My first pencil sketch, based in a draft sent early on by Mónica, shows the jaguar´s head in near-frontal view, which is the only way for us to show the relevant features of the caiman’s head and neck in a recognisable way

By choosing a frontal view we lost the opportunity to show clearly one important aspect of the jaguar’s killing bite: gape!

Although the gape of modern cats is small compared to that of the sabertooths, they are still capable of opening their jaws to an impressive degree as shown in this picture. Such gapes are neccesary if the jaguar has to encompass the head of a large caiman between the tips of its canines. Photo courtesy of Luke Hunter/Panthera

Once we established the angle of view, I proceeded to draw the anatomy of both animals from the inside out. This is an excercise I am pretty familiar with from my reconstruction work, but in this case I have the advantage of working from images of dissections and CT scans of the real animals, rather than having to infer the development of muscles from their attachment areas in the bone only.

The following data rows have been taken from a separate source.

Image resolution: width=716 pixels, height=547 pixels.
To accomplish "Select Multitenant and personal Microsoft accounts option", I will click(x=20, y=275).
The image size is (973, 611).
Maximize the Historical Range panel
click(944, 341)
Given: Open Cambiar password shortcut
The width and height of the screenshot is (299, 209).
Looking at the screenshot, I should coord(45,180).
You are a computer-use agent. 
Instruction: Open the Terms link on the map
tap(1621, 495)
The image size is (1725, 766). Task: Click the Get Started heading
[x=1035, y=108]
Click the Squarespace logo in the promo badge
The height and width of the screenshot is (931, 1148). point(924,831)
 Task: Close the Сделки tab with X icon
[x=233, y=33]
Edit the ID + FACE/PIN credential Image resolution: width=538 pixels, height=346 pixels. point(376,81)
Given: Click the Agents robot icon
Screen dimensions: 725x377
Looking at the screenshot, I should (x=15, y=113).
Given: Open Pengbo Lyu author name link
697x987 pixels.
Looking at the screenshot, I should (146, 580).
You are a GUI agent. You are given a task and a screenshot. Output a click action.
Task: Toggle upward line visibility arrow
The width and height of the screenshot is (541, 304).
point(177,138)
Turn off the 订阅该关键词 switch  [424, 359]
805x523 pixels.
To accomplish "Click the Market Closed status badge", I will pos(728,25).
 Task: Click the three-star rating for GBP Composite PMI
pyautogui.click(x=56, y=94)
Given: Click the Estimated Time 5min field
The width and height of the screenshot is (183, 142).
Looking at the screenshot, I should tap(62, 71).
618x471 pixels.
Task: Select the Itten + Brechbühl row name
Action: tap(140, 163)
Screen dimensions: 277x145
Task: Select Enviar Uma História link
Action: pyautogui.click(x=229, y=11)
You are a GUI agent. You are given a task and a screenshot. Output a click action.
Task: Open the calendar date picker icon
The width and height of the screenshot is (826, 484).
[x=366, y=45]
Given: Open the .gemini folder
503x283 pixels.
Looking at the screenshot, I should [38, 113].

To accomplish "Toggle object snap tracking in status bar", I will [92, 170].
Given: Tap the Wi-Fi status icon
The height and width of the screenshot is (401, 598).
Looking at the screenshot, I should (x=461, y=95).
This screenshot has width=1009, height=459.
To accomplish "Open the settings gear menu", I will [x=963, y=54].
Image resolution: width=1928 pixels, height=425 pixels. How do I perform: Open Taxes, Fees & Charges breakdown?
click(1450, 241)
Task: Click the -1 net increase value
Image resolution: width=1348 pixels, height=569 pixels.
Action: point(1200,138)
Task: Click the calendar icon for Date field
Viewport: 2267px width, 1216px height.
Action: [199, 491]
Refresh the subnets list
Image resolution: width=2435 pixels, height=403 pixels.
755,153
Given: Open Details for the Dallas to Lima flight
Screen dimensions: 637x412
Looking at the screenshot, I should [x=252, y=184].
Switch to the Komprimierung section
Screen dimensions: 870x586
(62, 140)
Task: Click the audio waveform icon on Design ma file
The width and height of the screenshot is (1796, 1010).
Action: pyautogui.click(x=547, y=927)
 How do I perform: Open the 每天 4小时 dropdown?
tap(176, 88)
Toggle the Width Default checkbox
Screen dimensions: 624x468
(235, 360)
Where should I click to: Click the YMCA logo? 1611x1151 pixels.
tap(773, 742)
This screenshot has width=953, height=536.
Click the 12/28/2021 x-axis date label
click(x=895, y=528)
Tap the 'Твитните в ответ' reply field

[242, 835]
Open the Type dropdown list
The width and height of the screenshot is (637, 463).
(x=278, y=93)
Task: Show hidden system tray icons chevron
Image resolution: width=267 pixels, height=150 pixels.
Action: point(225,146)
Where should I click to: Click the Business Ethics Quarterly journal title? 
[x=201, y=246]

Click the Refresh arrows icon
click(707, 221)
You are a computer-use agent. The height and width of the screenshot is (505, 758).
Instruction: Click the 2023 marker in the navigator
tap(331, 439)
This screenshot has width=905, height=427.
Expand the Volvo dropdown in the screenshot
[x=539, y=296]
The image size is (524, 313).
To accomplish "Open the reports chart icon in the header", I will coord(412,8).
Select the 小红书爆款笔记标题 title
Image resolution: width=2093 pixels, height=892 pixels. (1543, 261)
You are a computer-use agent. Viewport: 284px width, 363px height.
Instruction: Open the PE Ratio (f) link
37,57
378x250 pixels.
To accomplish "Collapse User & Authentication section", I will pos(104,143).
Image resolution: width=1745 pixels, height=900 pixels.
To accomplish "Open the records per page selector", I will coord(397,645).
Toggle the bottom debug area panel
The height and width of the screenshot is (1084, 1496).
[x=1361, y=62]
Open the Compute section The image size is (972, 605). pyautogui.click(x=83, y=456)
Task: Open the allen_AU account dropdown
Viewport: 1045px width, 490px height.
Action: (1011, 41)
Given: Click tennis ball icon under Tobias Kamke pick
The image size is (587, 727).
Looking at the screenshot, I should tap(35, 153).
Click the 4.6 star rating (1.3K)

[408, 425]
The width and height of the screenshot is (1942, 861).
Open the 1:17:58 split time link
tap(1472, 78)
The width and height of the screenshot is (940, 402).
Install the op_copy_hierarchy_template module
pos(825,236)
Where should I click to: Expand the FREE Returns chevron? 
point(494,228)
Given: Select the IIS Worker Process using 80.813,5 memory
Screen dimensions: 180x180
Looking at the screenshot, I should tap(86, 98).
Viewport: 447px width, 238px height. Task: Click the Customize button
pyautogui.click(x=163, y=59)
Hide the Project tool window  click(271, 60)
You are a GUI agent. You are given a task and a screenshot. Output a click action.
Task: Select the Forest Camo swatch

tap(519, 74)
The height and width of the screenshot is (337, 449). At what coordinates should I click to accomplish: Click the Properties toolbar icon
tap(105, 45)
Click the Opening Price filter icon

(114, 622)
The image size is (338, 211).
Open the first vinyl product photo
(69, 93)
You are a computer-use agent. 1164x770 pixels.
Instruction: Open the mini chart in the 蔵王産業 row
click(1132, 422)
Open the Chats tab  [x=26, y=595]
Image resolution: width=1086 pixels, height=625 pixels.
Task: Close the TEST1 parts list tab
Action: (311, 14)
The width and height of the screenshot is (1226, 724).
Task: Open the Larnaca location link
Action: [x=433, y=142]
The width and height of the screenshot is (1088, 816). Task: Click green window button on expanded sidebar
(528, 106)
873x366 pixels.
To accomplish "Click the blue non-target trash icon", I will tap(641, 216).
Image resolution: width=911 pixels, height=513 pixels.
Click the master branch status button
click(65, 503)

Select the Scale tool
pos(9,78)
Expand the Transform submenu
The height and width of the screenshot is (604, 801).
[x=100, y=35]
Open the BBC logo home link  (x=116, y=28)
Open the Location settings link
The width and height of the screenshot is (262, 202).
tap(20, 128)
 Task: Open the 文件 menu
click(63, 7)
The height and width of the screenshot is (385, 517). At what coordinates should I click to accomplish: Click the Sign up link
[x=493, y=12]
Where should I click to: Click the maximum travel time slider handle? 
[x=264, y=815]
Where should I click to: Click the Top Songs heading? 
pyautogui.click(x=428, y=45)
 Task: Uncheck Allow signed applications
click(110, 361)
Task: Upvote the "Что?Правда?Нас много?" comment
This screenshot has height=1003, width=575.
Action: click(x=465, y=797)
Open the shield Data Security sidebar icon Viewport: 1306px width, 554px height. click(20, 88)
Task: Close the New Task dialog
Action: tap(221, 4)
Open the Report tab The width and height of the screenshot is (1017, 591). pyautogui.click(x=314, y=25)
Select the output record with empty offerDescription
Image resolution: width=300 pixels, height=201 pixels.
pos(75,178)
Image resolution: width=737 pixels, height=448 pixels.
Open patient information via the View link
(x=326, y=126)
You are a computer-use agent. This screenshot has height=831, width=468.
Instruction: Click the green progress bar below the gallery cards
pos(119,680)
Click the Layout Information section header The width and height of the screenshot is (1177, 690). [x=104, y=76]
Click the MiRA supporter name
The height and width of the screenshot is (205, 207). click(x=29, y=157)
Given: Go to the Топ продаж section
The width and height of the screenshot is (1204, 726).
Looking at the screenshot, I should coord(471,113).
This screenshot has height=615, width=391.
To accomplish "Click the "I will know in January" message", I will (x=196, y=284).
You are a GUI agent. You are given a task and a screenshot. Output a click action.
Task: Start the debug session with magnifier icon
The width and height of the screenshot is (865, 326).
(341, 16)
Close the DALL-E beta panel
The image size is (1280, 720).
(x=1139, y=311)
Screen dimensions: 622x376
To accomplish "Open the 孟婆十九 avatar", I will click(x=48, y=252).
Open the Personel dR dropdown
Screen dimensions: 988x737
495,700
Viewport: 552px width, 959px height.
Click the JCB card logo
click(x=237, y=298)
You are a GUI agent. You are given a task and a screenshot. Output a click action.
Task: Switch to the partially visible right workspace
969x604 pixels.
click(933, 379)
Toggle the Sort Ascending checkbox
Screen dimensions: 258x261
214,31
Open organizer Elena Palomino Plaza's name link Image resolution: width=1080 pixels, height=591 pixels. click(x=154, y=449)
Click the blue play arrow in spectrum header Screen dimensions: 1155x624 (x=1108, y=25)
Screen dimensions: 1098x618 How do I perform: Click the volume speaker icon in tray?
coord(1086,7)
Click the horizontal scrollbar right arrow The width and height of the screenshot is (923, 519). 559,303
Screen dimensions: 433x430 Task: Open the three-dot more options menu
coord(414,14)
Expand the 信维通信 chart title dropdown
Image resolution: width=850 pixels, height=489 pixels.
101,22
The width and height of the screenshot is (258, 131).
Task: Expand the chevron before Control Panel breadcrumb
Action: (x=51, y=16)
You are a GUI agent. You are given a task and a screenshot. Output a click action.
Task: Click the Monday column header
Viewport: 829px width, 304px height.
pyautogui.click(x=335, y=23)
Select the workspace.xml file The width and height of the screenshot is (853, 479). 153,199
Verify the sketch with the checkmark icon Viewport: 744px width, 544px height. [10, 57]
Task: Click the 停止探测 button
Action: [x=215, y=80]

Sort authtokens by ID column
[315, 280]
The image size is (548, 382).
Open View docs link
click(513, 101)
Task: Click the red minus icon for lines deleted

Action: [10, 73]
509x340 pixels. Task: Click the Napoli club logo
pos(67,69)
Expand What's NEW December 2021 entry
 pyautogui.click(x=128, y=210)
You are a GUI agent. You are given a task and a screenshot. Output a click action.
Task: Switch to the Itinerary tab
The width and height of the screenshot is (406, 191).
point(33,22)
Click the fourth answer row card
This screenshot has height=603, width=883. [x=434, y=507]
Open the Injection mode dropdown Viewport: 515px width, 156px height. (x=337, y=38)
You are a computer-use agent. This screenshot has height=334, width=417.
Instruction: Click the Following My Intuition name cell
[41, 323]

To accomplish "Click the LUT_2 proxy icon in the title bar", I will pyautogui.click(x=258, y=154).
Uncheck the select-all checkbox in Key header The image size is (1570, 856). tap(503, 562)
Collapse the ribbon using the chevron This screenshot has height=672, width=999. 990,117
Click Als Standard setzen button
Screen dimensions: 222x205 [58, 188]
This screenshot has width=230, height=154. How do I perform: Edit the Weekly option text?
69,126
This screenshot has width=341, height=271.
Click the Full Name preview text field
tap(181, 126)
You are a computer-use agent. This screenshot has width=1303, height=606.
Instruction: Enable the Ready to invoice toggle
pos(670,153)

I started by drawing the skulls of caiman and jaguar in a position corresponding to the killing bite

In the next layer I put the muscles in place. In jaguars, the great width of the area encompassed by the zygomatic arches, known as the temporal fossa, is a clear sign of the huge development of its temporalis muscle

In the final layer, I show the external appearance of the animals, with the armour of the caiman much in evidence

At this point in the process there was still an important task ahead: to select what sections of the deeper layers to show through. That was up to Mónica and her team, who produced the published image as we see it here

Using transparency and additional outlining it was possible to show the position of the jaguar’s mastication muscles, the caiman´s neck vertebrae and even its tiny brain.

In this video you can see the whole sequence of images, from the early pencil sketches to the layers of the colour illustration, and you can appreciate the difficult choices about what to show and what to hide.

See the National Geographic article on jaguars as published in the December issue of the magazine in this link:
https://www.nationalgeographic.com/magazine/2017/12/shrinking-kingdom-of-the-jaguar/

All artwork by Mauricio Antón, ©National Geographic

Posted on 08/12/2017, in Uncategorized. Bookmark the permalink. 2 Comments.

  1. U still didn’t answer the question as to “how “ the first jaguar knew to go to the back of the neck and coincidentally that’s close to where the brain is just behind the eyes somewhere, if I’m correct? No other cat has ever gone to that area & killed a predator in its home field advantage like that before.

    • Many cat species apply a nape bite to their prey, in fact only when prey is relatively large do they switch to a throat bite. So the potential for the kind of bite that jaguars use on caimans is present in all cats. Jaguars just deployed one part of their behaviour repertoire that happened to work just right with large prey. Also jaguars have a very strong bite that makes them even more effcient for this kind of action.